-- Stored rows start --
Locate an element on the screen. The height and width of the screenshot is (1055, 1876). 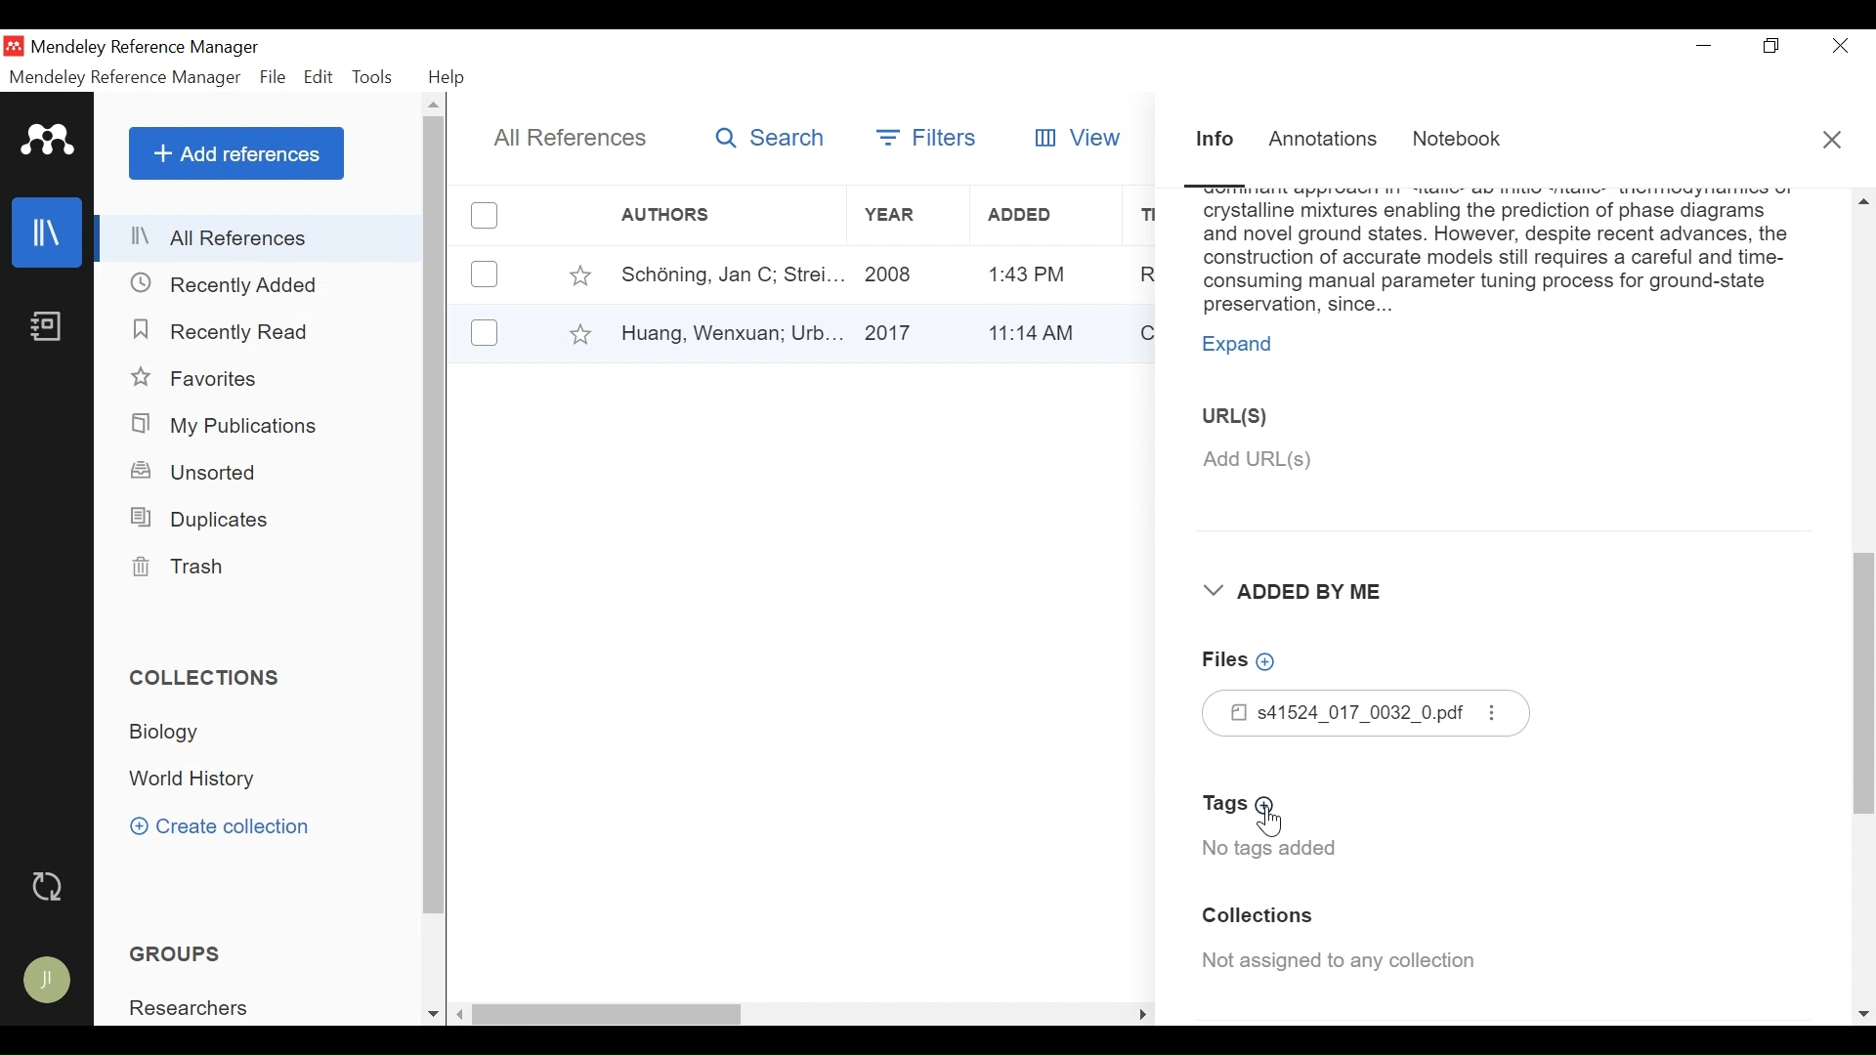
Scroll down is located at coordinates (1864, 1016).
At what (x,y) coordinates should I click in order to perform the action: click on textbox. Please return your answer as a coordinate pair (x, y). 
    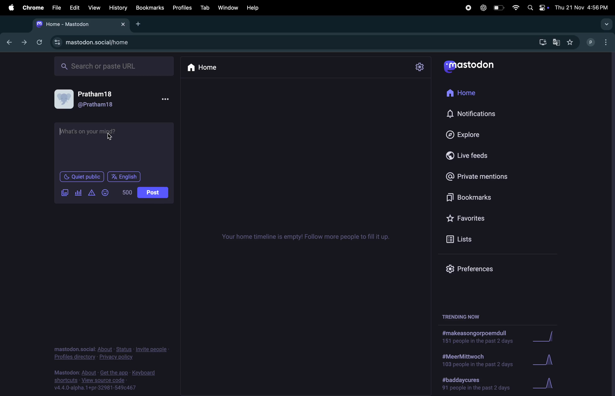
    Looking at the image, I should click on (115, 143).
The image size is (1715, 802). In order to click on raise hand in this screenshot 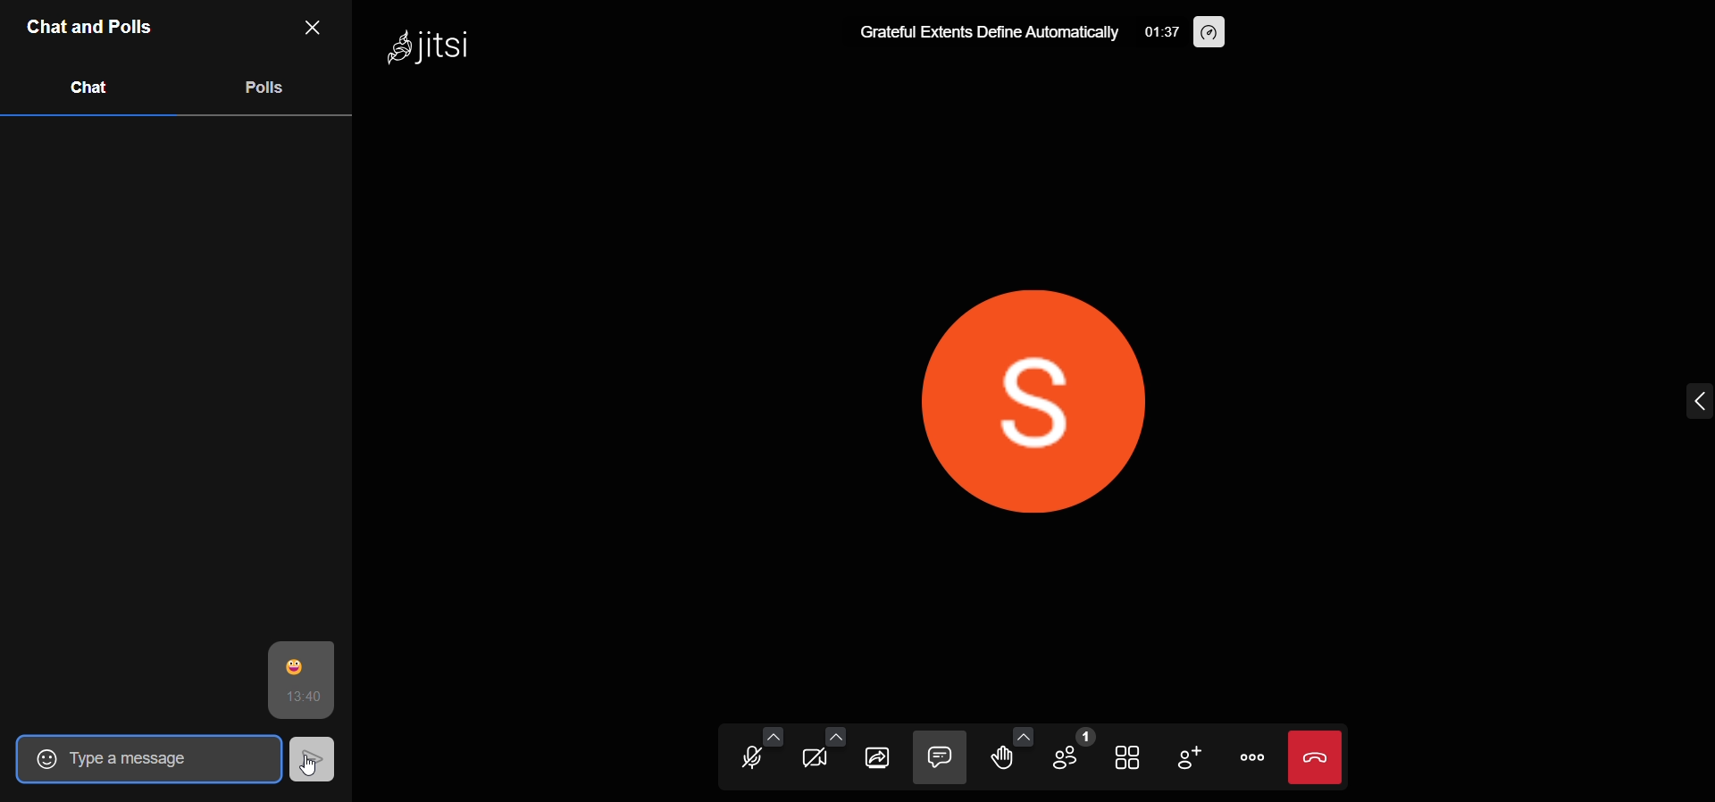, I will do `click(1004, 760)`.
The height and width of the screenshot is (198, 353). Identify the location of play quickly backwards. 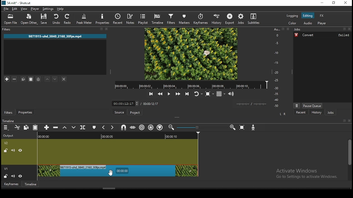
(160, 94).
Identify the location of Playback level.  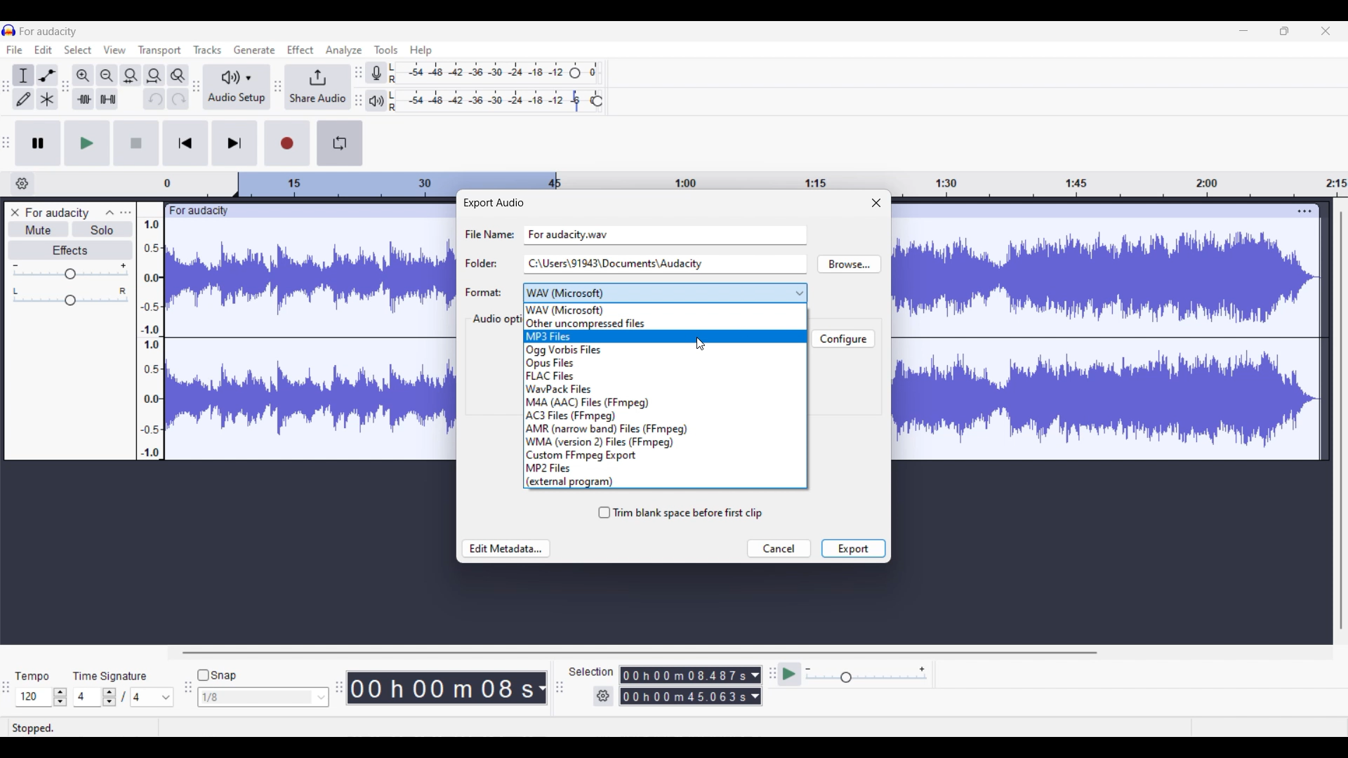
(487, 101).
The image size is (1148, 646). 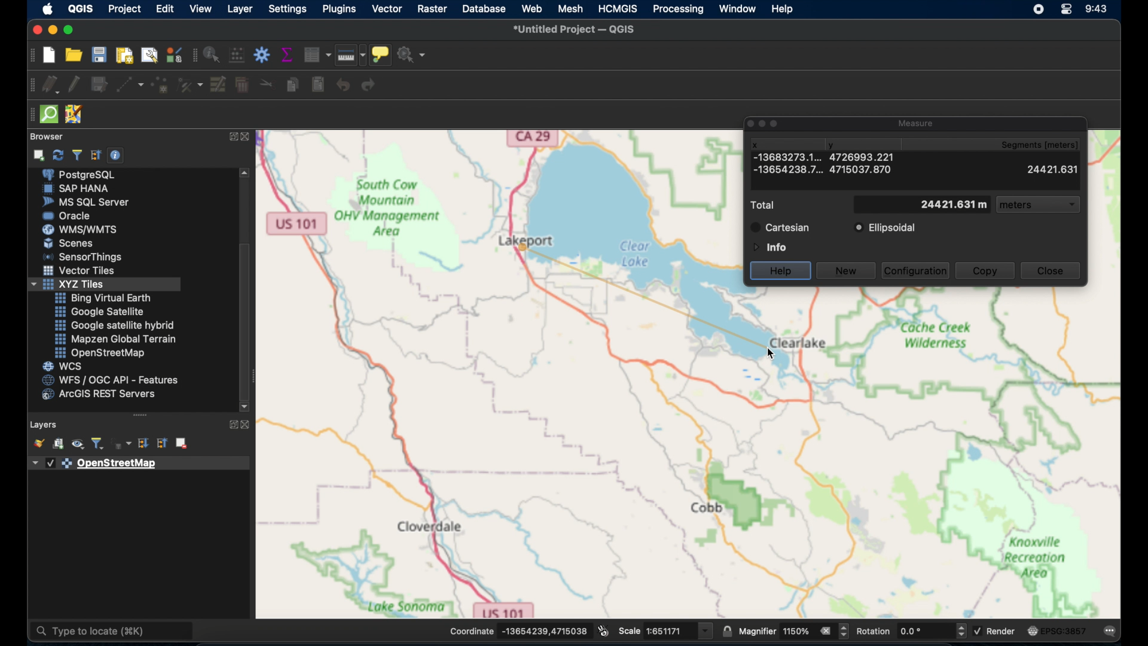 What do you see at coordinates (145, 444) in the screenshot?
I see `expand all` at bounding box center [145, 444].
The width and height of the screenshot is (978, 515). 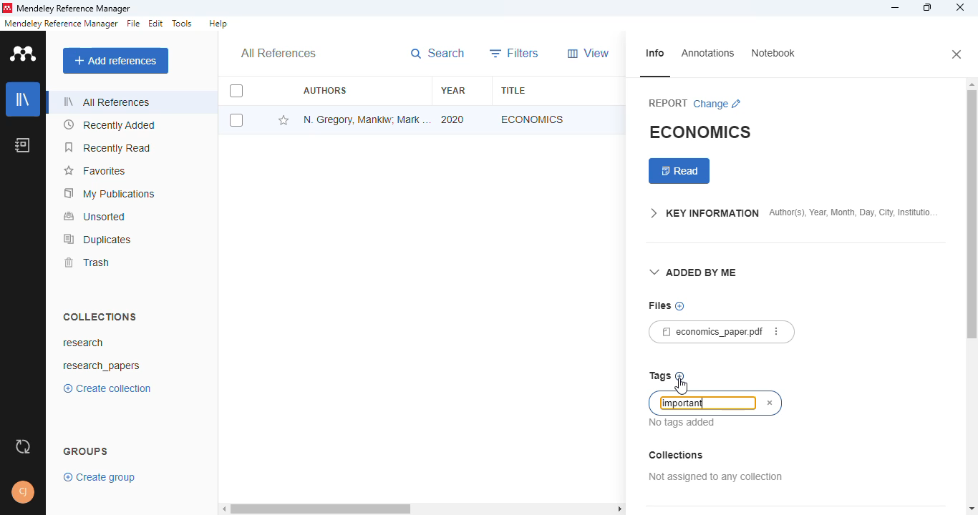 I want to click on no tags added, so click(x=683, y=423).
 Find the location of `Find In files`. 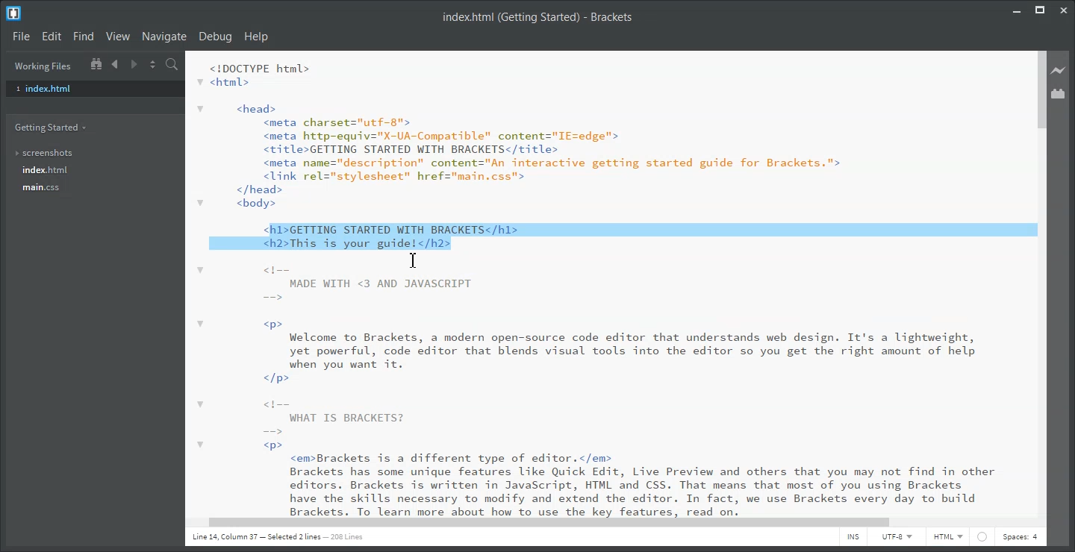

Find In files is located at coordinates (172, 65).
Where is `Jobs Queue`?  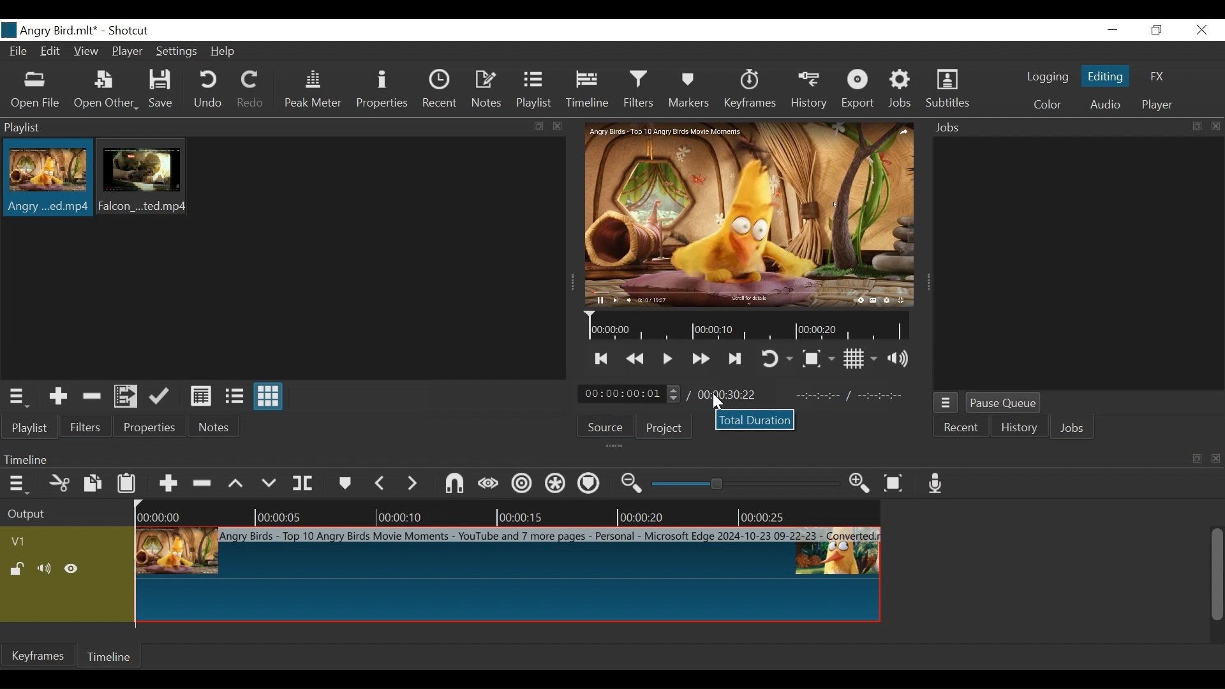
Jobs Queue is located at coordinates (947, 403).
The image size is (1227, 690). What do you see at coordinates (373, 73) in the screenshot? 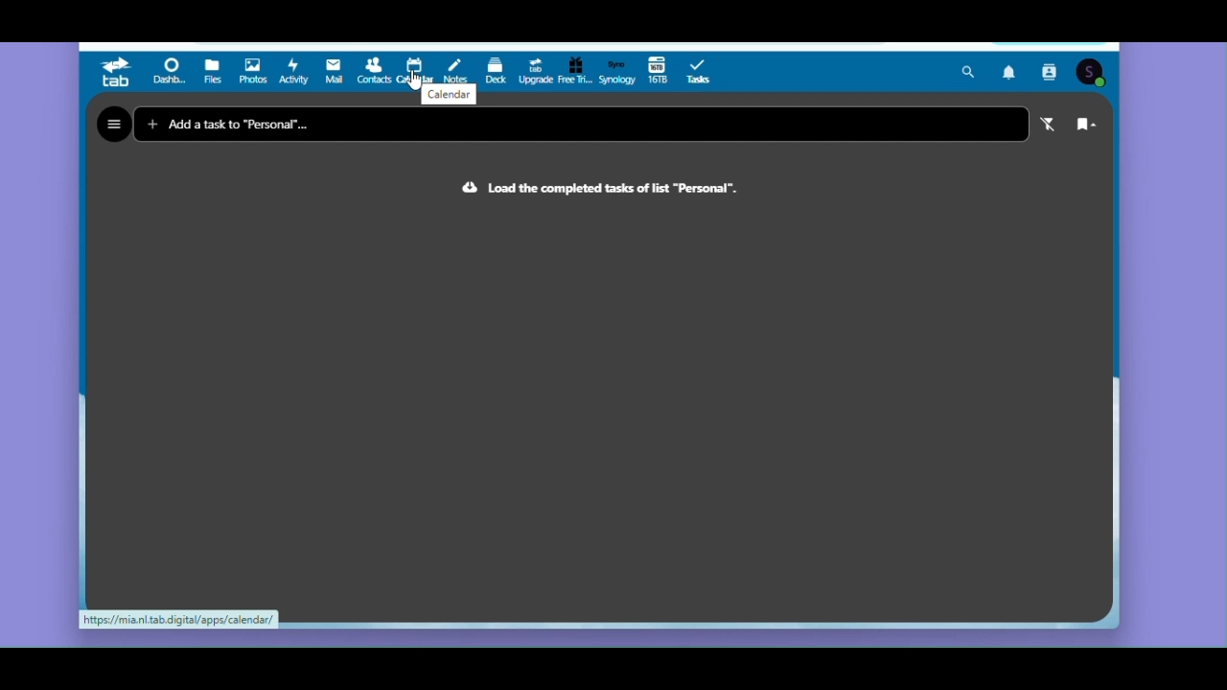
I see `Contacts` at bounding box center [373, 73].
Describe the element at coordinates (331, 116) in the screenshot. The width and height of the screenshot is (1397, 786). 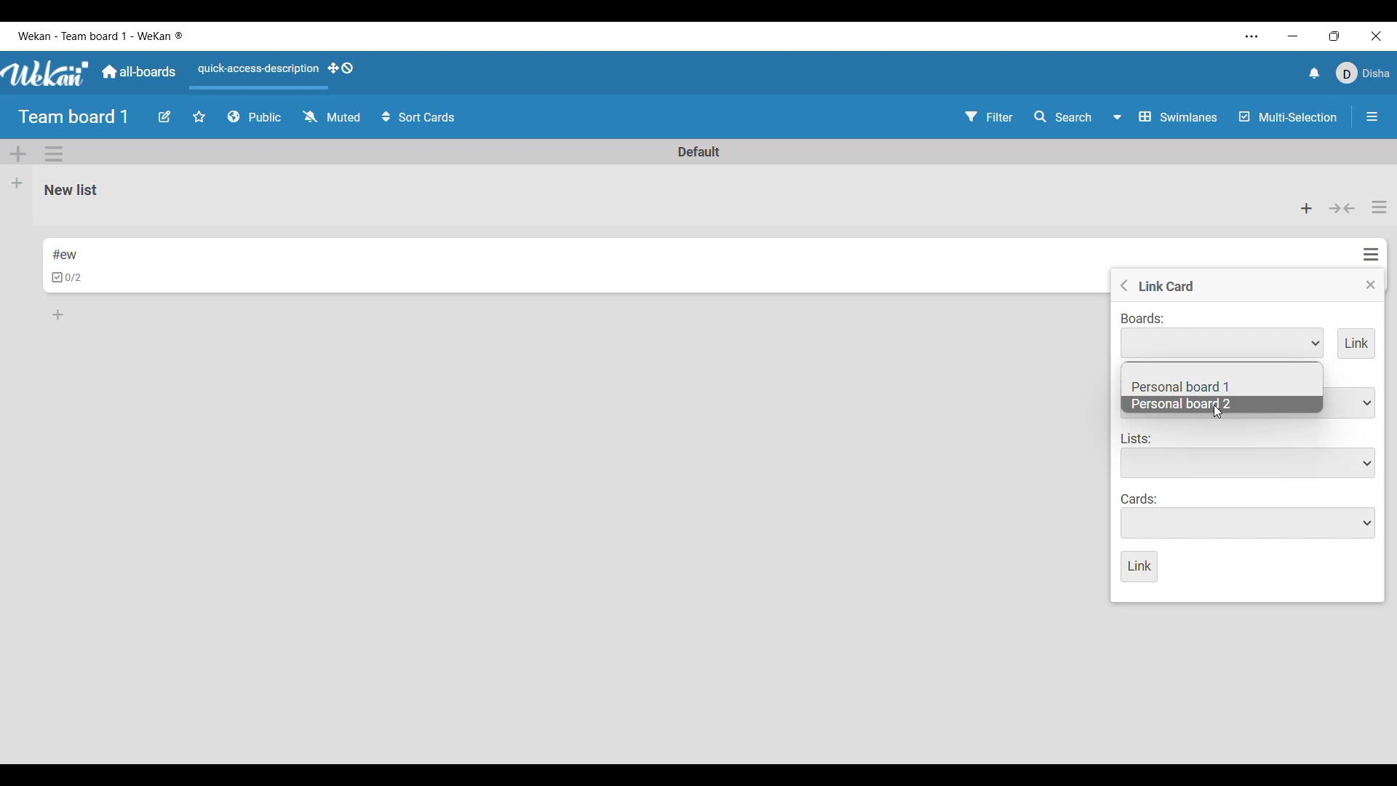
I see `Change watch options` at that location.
-- Stored rows end --
What is needed: Output the data from its first line through the line containing "Scroll down is" as a JSON list of strings, with one string per line and blank lines omitted. Leave the pictures out of the list.

Result of this task:
[
  "Locate an element on the screen. The height and width of the screenshot is (1055, 1876). ",
  "Scroll down is located at coordinates (1864, 1016)."
]